- FRAGMENTO SELECCIONADO -
Nos mantenemos en un ligero ascenso, por una zona boscosa y cubierta de niebla. Pasamos junto al refugio Manjarín, donde tañen la campana al avistarnos, como cada vez que se acerca un peregrino. Llama la atención su decoración con motivos templarios.
Tras 3 horas de caminata, entramos en El Bierzo
Después de tres horas de caminata, entramos en El Bierzo. El cartel colgado en un banco para descansar frente a un imponente paisaje que admirar nos lo hace saber. Famélicos, nos sentamos una veintena de peregrinos en uno de los bares de El Acebo de San Miguel a la espera de que abra, porque aquí todos inician su labor a las diez. La camarera trata, con simpatía, de calmar nuestra impaciencia, que aumenta al verla desbordada frente a tanta demanda.
Mi amigo y compañero de fatigas apenas puede ya caminar, mientras el trazado sigue transcurriendo por sendas irregulares y obligando a saltar entre enormes piedras. La calina merma más la energía. Antes de llegar a Molinaseca, en el tramo final de un vertiginoso descenso de hasta mil metros, se sube a un taxi que le llevará a un centro sanitario que atiende a peregrinos en Ponferrada, donde le vendarán los pies.

- PROBLEMAS POR RESOLVER -
- a) Indica si cada afirmación coincide con el relato de la caminata hacia El Bierzo y responde sí o no, citando tal cual las palabras del relato que lo deciden: (i) En el refugio Manjarín tocan la campana cuando se acerca un peregrino. (ii) Los bares de El Acebo de San Miguel abren a las diez. (iii) El amigo llega a pie hasta Molinaseca.
- b) Sigue escribiendo el relato de la caminata hacia El Bierzo a partir de su última frase.

- DATOS PARA REVISAR -
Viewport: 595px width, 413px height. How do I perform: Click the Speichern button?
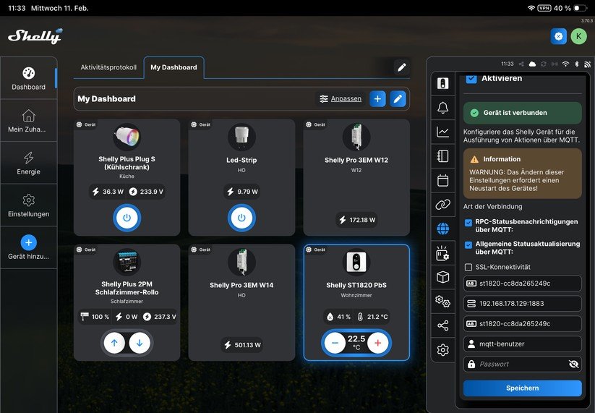tap(522, 388)
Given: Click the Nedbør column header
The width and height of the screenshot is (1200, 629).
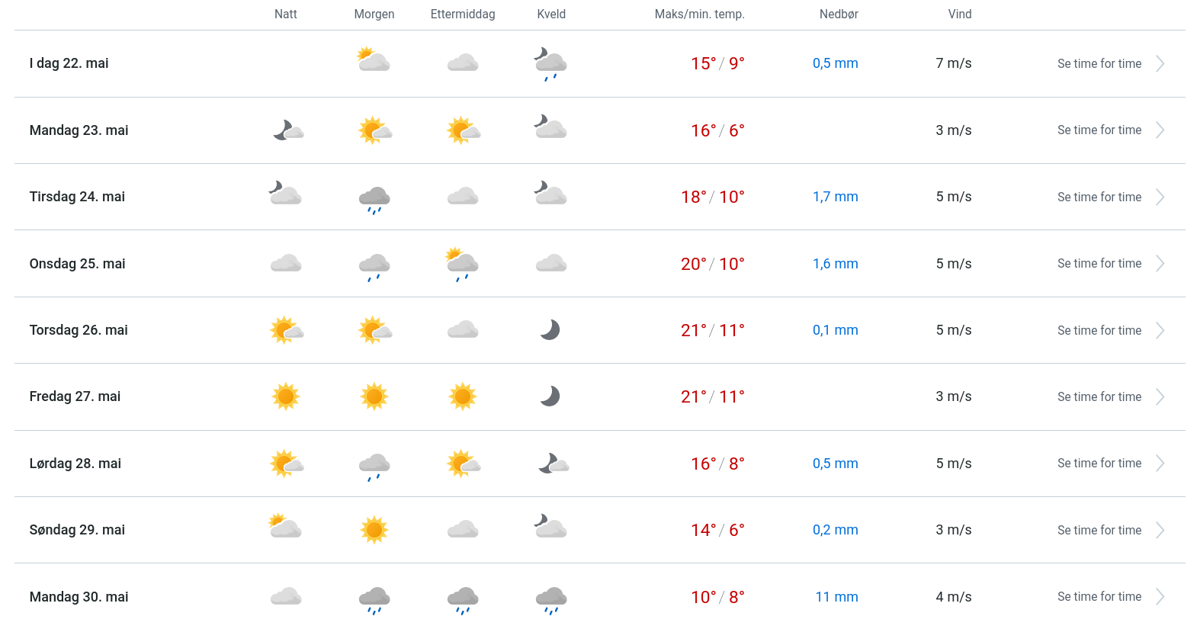Looking at the screenshot, I should click(839, 14).
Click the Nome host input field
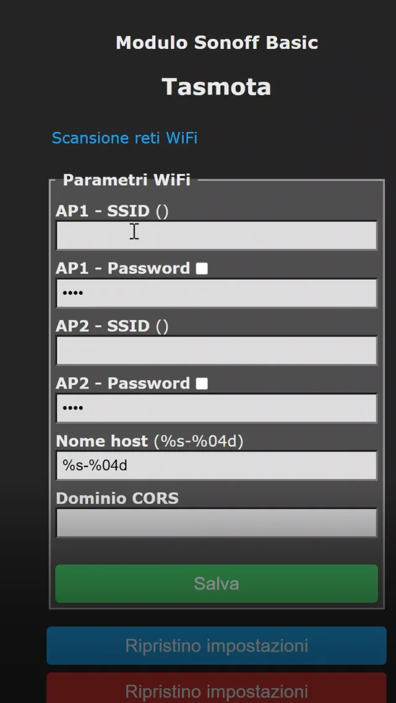 (216, 465)
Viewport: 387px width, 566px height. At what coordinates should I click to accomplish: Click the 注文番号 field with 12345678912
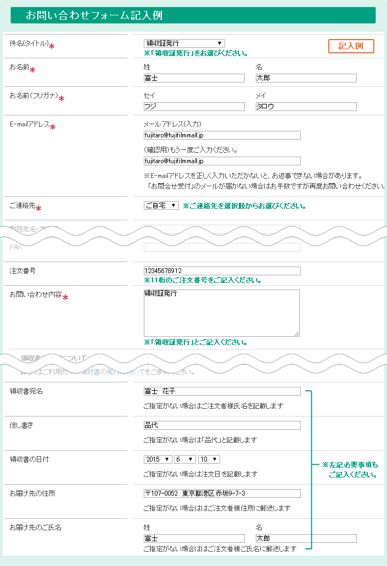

- RESPUESTAS ESCRITAS -
- a)
(i) Sí: «tañen la campana al avistarnos, como cada vez que se acerca un peregrino».
(ii) Sí: «aquí todos inician su labor a las diez».
(iii) No: «Antes de llegar a Molinaseca, en el tramo final de un vertiginoso descenso de hasta mil metros, se sube a un taxi».

- b)
Yo atravieso la preciosa localidad de Molinaseca para, a continuación, discurrir junto a la carretera y afrontar la larga entrada a la bella Ponferrada con un calor que va a más. Termino sobre las tres de la tarde los alrededor de 26 kilómetros de esta etapa especialmente dificultosa por su ascenso inicial y, sobre todo, por su prolongado y en muchos tramos aguzado descenso que obliga a frenar continuamente y sobrecarga las piernas.
Hoy sí que compartiremos por primera vez la habitación en la que nos alojan, de siete camas, con una tercera persona. En un extremo nos sitúan a nosotros; al otro, a Giacomo, un joven italiano que disfruta de su primera experiencia por la mítica ruta de El Camino de Santiago.
Llega el momento de reponer fuerzas
Me ducho y vamos a comer a uno de los pocos sitios donde a estas horas nos alimentarán: en la Estafeta, en plena plaza central. Las sombras resultan escasas y muy cotizadas. No estoy disfrutando tanto de la cerveza fría como hace un par de años. Cada vez El Camino conlleva unas rutinas diferentes. En este, la cecina y los bocatas de lomo con queso acompañados de leche caliente con Colacao se han convertido en mis manjares de almuerzo.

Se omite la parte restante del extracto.